David, I agree that reserve requirements aren’t the key issue, they don’t prevent insolvency. Capital requirements may not work in the end, but they have a better shot of working than RRs. So I think we agree. I really like the way you think through the implications of free banking. I tried to make a similar argument in my “Bank Architecture” post about 3-4 weeks back, but applied to 1920s banking.
Alex, Yes, I agree we should get rid of the “dream” of everyone having a home. Well put. On the comparisons with the U.S., in an earlier post I argued there were two housing collapses; 2007-08 in the subprime bubble markets, and a different collapse in late 2008 that was caused by NGDP falling sharply, not caused by subprime mortgages. That later collapse also seems to have involved Canada. The cause was tight money, not bad lending practices (as in the first collapse.)
Sean, “monopolies?” plural? How many banks are there in Canada? I thought they had at least 10.
Bill, Good point, why not much higher cap req. in good times, and then automatically loosen them if NGDP growth falls below a certain threshold?
Note, “good times” for homeowners is not fast RGDP growth, it is fast NGDP growth.

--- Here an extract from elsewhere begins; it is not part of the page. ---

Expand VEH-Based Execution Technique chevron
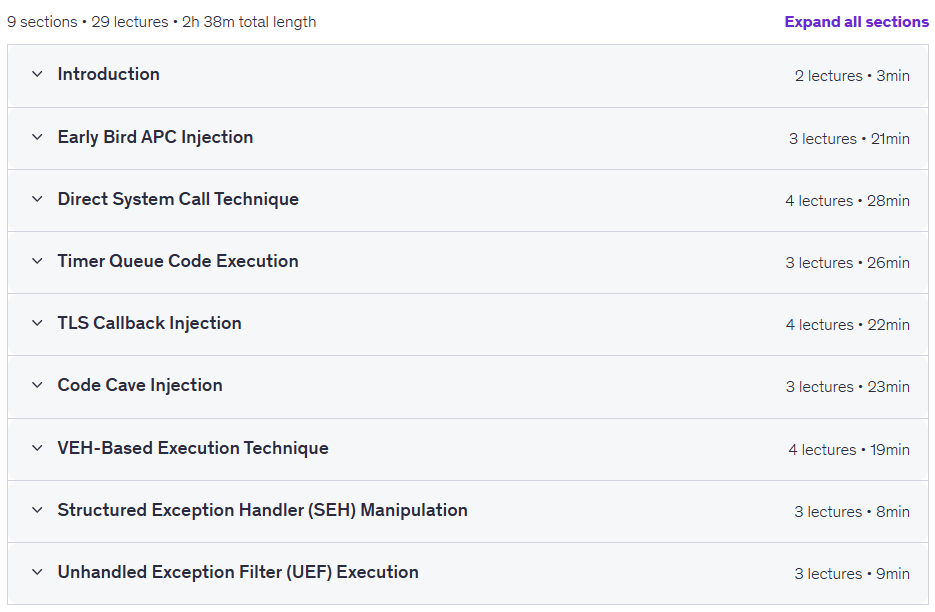The image size is (935, 612). pyautogui.click(x=37, y=448)
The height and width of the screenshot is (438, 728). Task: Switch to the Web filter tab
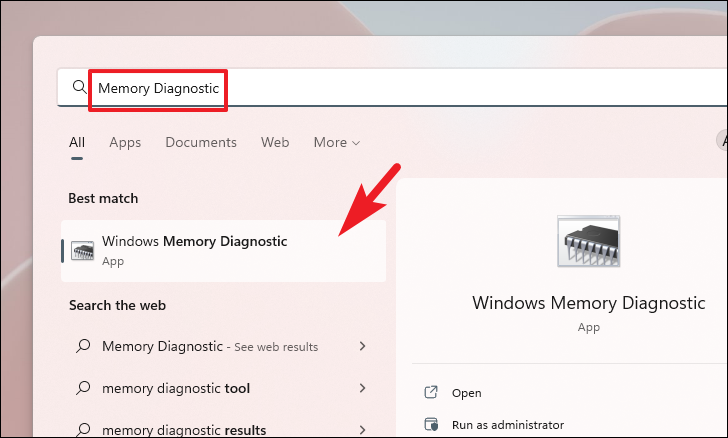[x=275, y=142]
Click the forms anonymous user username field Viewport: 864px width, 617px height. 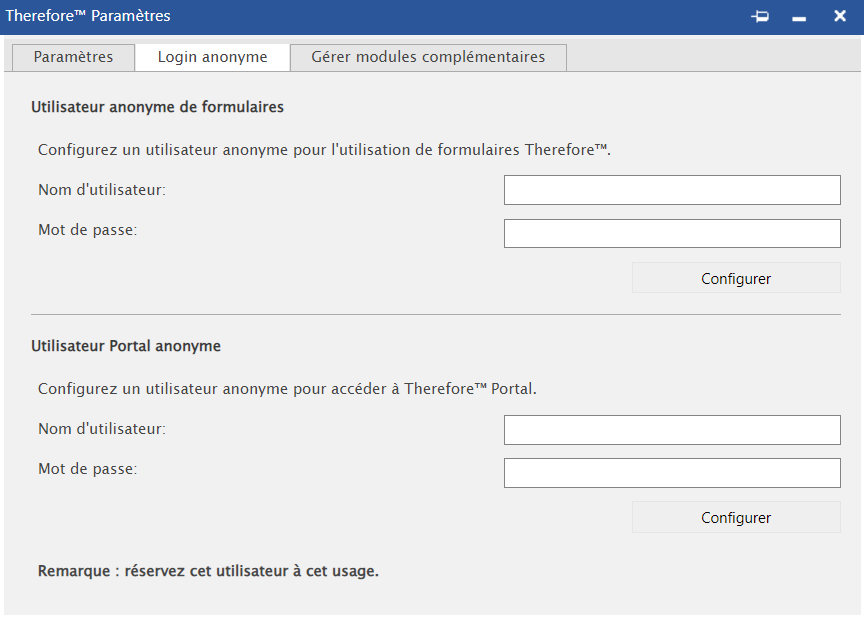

Nick, Thanks, but are you sure Canada had a housing bubble? I argue that only part of the U.S. story was a bubble, the other part (affecting state like Texas), was falling NGDP which only kicked in late last year. Is it possible that Canada was just hit by what the Austrians call “secondary deflation?”
I have a question on the low ERs in Canada. I presume Canadian banks have better alternatives than holding lots of ERs. What are T-bill yields? Are they still finding loan opportunities? (I expect JKH to comment here, as I have a fundamental lack of knowledge of Canadian central banking.)
David, I agree
6. May 2009 at 06:36
“bob, You’re right. And why did commodity prices fall through the floor in late 2008? What causes deflation?”
Well, I’m not sure that you would agree, but this is my take:
In the Fall of 2007 – Spring of 2008 the Fed was cutting furiously to preempt deflation. I think the idea was that debt deflation was in the cards due to all the falling asset prices and writedowns on the way, so Bernanke tried to get ahead of the curve by cutting even though CPI wasn’t falling.
The problem is that at the same time they started the TARP-type programs that allowed the banks to avoid writedowns. I think that this backfired, because he stoked inflation expectations that were meant to neutralize the deflationary effects of declines in asset prices, without actually letting those assets decline. Maybe the case was that Bernanke was caught in a catch-22 situation. He needed the banks to carry out monetary policy, but the banks were holding so much bad debt that they were insolvent. If the losses were recognized there would be no banking system to speak of, but if the losses aren’t recognized monetary policy won’t work. I think he chose to save the banks at the expense of being able to carry out effective moneary policy through traditional means.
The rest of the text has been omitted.